Catalan said the only way he sees college costs stabilizing universally is for a prestigious school to decide to freeze their own tuition. It may seem like there is no incentive to do this, but he said it could provide a competitive edge for a school that didn’t raise their cost of attendance.

“A college education is a commodity — there’s a lot of marketing and strategy that goes into this,” he said.

If one school froze their price, others would theoretically follow suit in order to compete. It would be the opposite of the current positive feedback loop of perpetually-increasing tuition prices.

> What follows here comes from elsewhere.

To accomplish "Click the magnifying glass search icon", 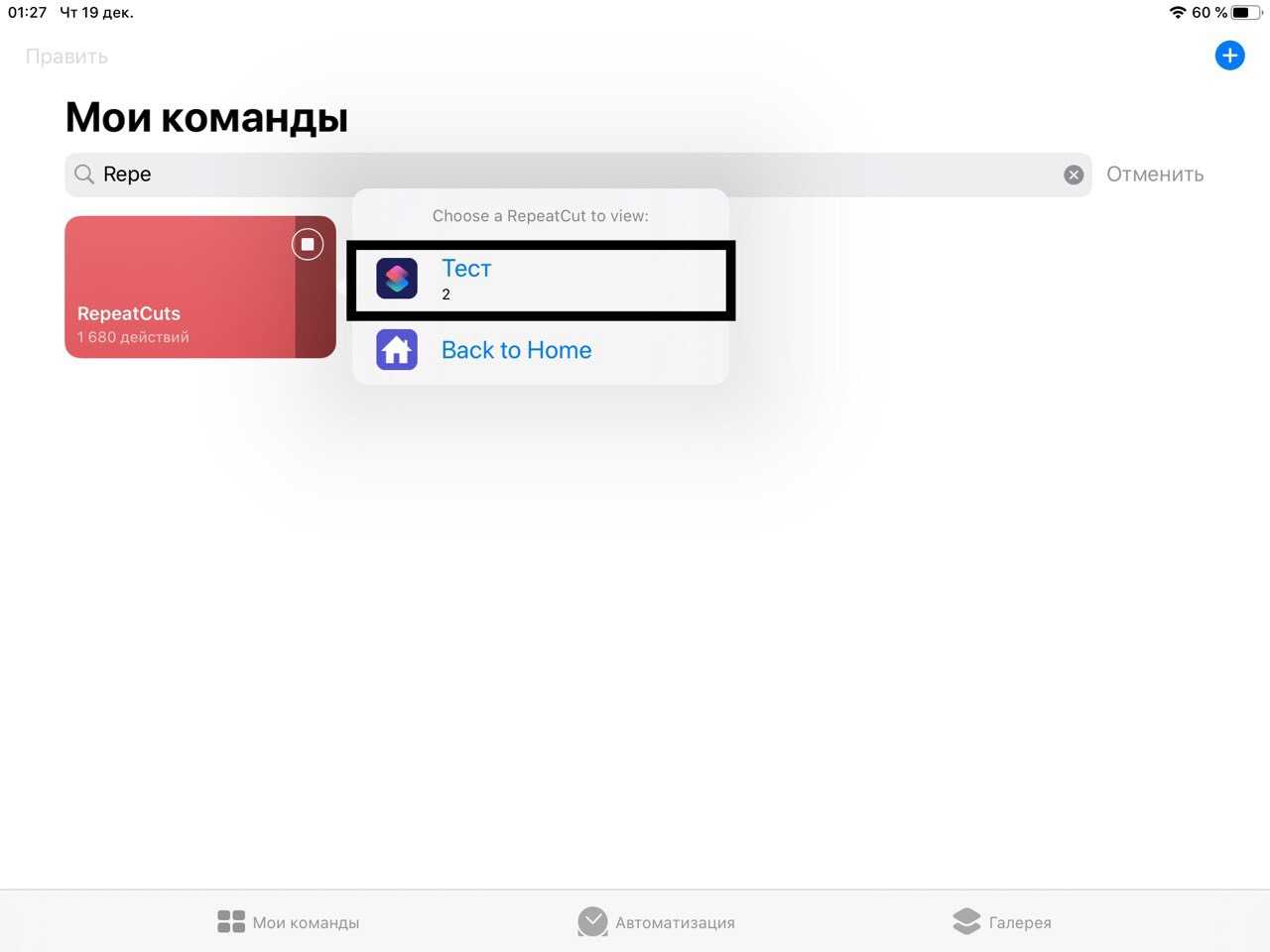I will pos(84,175).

“The change needs to start with Harvard or Yale or Penn or Brown and that will then ripple through to have other schools change,” he said.

Finney said that many schools “often want to emulate what elite institutions do,” seen most clearly in the attempt on behalf of a number of state colleges to become research universities.

If one school took the plunge, the problem of rising tuition costs could start to be resolved, leading to greater accessibility and access to places like Penn for larger amounts of student with a variety of economic backgrounds. But Catalan added that it would require a weighty acknowledgment on behalf of these types of schools “that there is a factor of pricing that keeps students from attending schools like Penn.”

He’s skeptical that anything else would keep prices stable. Even if talk of free community college by politicians becomes a reality, Catalan thinks it won’t really have an effect.

“It might put some pressure on them but I doubt that will happen,” Catalan said. “The majority of student who attend schools like Penn are paying close to full tuition. There’s still going to be demand.”